Remzi Sevinç kamyonuyla Şereflikoçhisar’dan çıktıktan sonra bir yol üstü tesisinde durup olayın şokundan kurtulmaya çalışmış. Yaşadıkları ile ilgili onu ilk, yıllarca birlikte çalıştığı Türk arkadaşları aramış.

“Türk ve Kürt diyoruz, ne kadar ayıp bir şey. 25 yıldır bu hatta çalışıyorum ve koyu MHP’li Türk arkadaşlarım bile var. Zaten olayın ardından ilk onlar aradılar ve yanıma gelmeyi teklif ettiler. Aynı tesiste, aynı kahvehanede yıllarca birlikte oturmuş; sevinçlerimizi, üzüntülerimizi paylaşmışız. Benim canım ciğerim bu insanlar. Aramızda ayrılık, gayrılık olur mu hiç? Eğer öyle olsaydı benim bir arabamın plakası 21 (Diyarbakır) diğeri 11 (Bilecik) olmazdı. Doğu plakamla batıda, batı plakamla doğuda tehlike altında olacaksam ne anlamı kalır? Türkler benim kardeşimdir ancak aralarındaki bu cahiller ayrımcılığı körüklüyorlar ne yazık ki.”

'Kendim ve arabam için değil yolcularım için tedirginim'

Bu sabah otobüsü ve yolcularıyla dün saldırıların yaşandığı Mersin’e doğru yola çıkan Mehmet Cesur Erginoğlu tedirgin. Tedirginliğinin nedeni ise yolcularından birinin zarar göreceği endişesi:

“Tarsus, Osmaniye ve Adana bizim için artık tehlikeli. Dün Adana Otogarı'na 500 kişi girmiş doğu plakalı arabaları arıyorlardı. Yolcularımızın çoğunu minibüslerle yollamak zorunda kaldık. Kalabalık dağılınca polis araçlarımızı otobana yönlendirdi. Yakalayabildikleri otobüslerin camlarını kırdılar. Yazık günah değil mi, bu milli servettir. Hepimiz Müslümanız, aynı birlikte askerlik yapmadık mı? Bizim bu yaşanan olaylarla ne ilgimiz var? Ekmeğinin peşinde koşan insanlarız biz. Şimdi yola çıkarken içinde bir sıkıntı var; acaba bir şey olacak mı, saldıracaklar mı diye.
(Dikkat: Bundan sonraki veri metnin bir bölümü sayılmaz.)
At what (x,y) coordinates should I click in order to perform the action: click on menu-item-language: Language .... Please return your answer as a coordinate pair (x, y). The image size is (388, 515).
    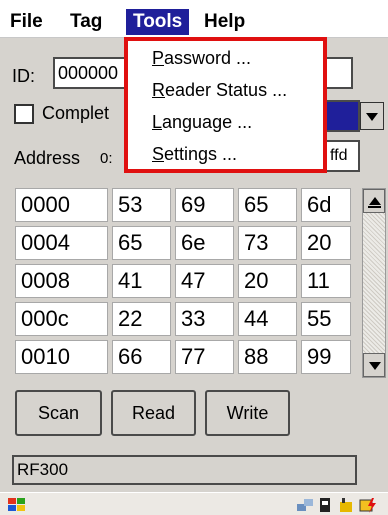
    Looking at the image, I should click on (202, 122).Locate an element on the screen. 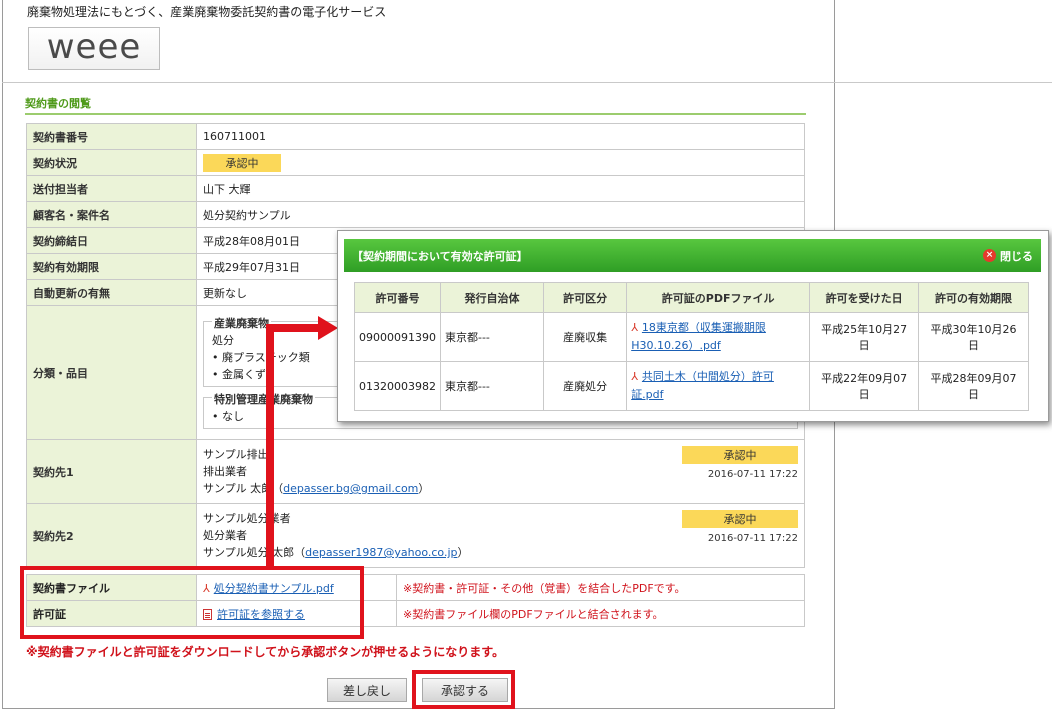 This screenshot has width=1052, height=711. party1-status-badge: 承認中 is located at coordinates (740, 455).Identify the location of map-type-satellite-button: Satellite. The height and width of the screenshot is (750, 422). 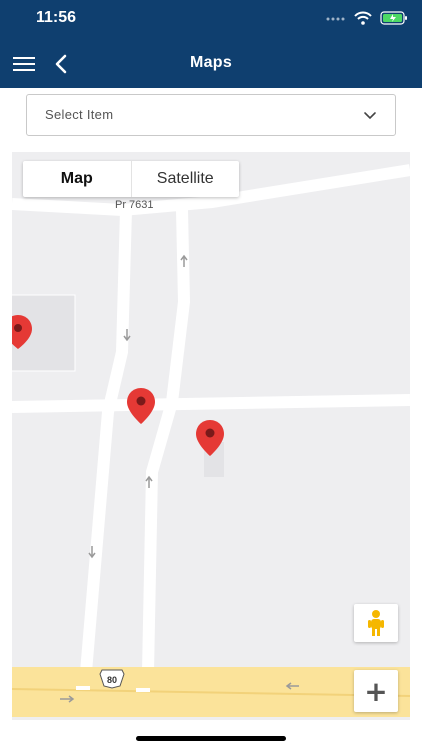
(185, 179).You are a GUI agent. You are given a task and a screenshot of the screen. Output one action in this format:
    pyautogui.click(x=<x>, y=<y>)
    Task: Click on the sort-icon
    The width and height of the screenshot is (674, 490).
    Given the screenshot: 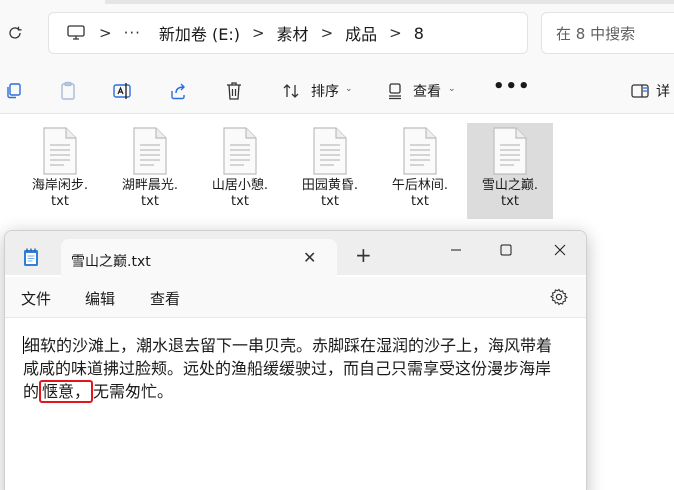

Kendim için, malım için değil, yolcularımız bize emanet ve kıllarına zarar gelirse kaldıramam bunu.”

'Canlar kırılmasın'

Olaylarda Kayseri, Anamur ve Erdemli’de dört otobüsleri zarar gören Özlem Diyarbakır Seyahat’in genel müdürü Murat Güneş, malın bir kıymetinin olmadığını belirterek, esas meselenin canların incinmemesi olduğunu anlatıyor.
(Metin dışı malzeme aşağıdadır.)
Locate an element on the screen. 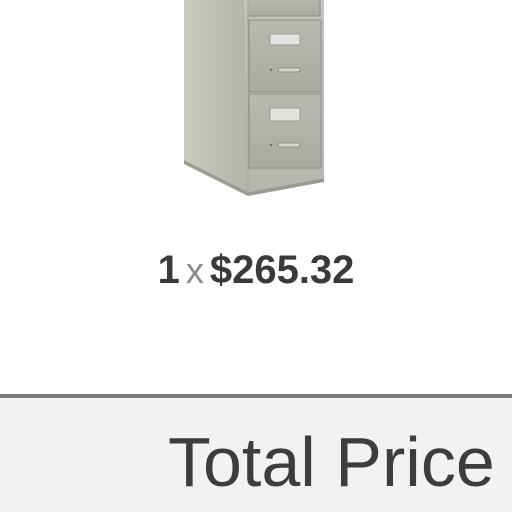 The height and width of the screenshot is (512, 512). file-cabinet-icon is located at coordinates (254, 98).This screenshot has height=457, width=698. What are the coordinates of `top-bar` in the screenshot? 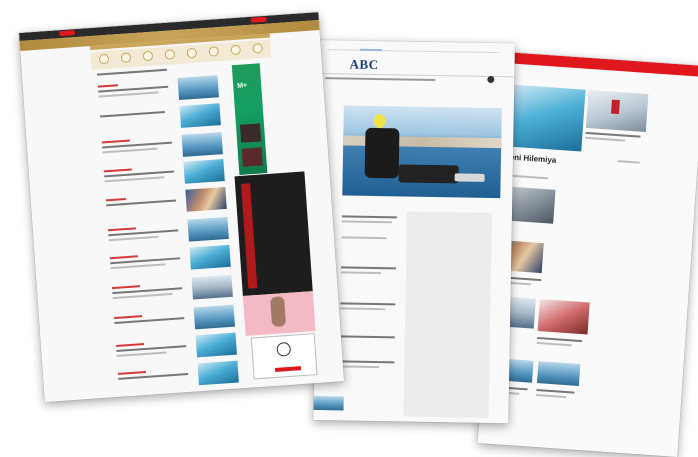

“Dün Diyarbakır Şehirlerarası Otobüs Terminali’nde hiçbir araç çıkmadı. Kontak kapattık. İnsanlar durumumuzu anlasınlar diye yapıldı bu. Ama bugün yollardayız. Yolcularımızı menzillerine taşımak zorundayız. Arabalarımız sadece Kürtleri taşımıyor ki... Polisi, askeri, memuru da bizimle seyahat ediyor. Onlar bize emanet ve şu yaşadıklarımıza bir bakın.”
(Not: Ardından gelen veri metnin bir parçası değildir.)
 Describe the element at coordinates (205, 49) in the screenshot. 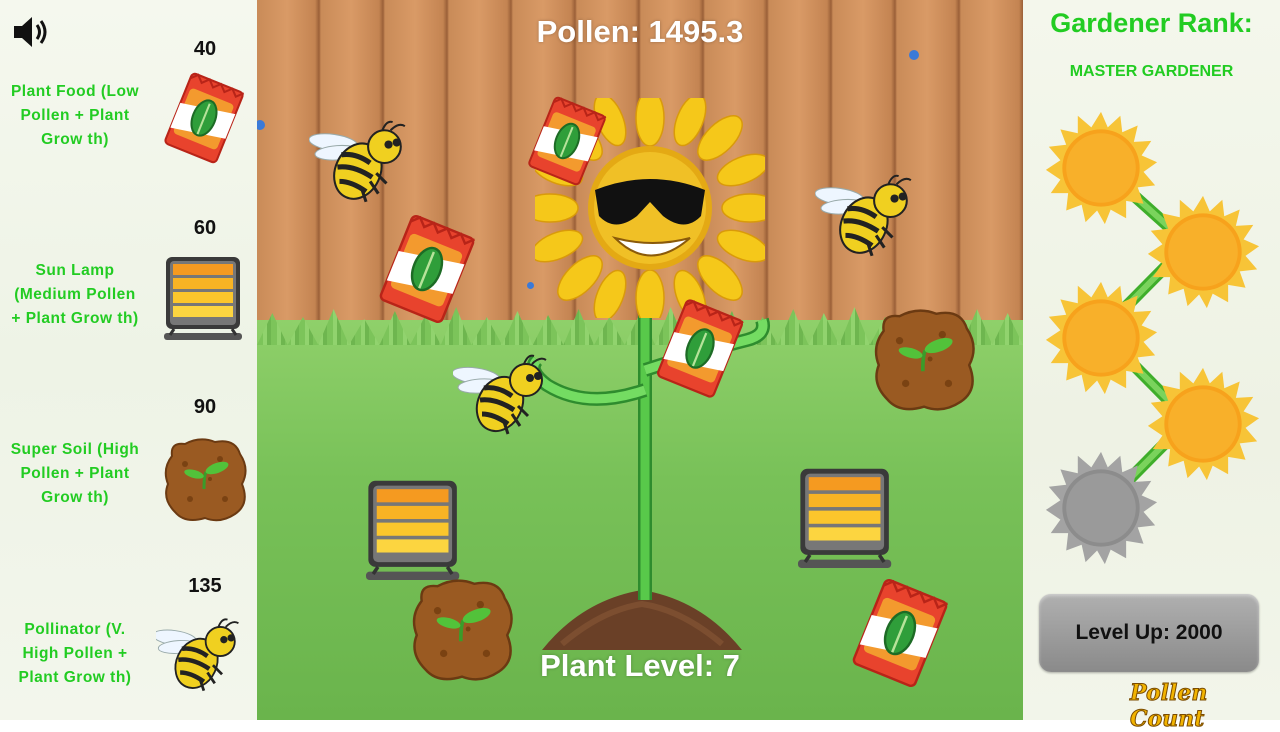

I see `shop-price-plant-food: 40` at that location.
'Mersin’de yaşadıklarımız kahretti beni'

Mersin Erdemli’de kadın yolcusu tartaklanan Güneş olay karşısında kahrolduğunu anlatıyor...

“Kadın bir yolcumu tartakladılar. Elinden tuttuğu küçük çocuğunun yanında. Kadın, ‘Çocuğumun yanında yapmayın’ deyince kadına ve çocuğuna küfrettiler. Çocuk ağlıyordu. Kendimizi siper ettik. Çok gücüme gitti. Kadına çocuğa el kaldırılır mı? Camlarımız kırılmış, otobüsümüz parçalanmış umurumda değil ama bir can zarar görürse, bir can kırılırsa, kimse kusura bakmasın ama buna tahammül etmem mümkün değil.”

'Kardeşliğimizi bozmalarına müsaade etmeyelim'

Murat Güneş güvenlik güçlerinin önlem almasını da istiyor:  “Polis biraz zayıf kaldı. Kalabalıkları kontrol altına alamadılar. Böyle devam ederse yaşanan olaylara karşı verdikleri tepkinin dozu daha fazla artacak. O zaman telafisi mümkün olmayan şeyler yaşayabiliriz ve bu hepimizi kahreder. Birliğimizi, kardeşliğimizi bozmalarına lütfen müsaade etmeyelim.”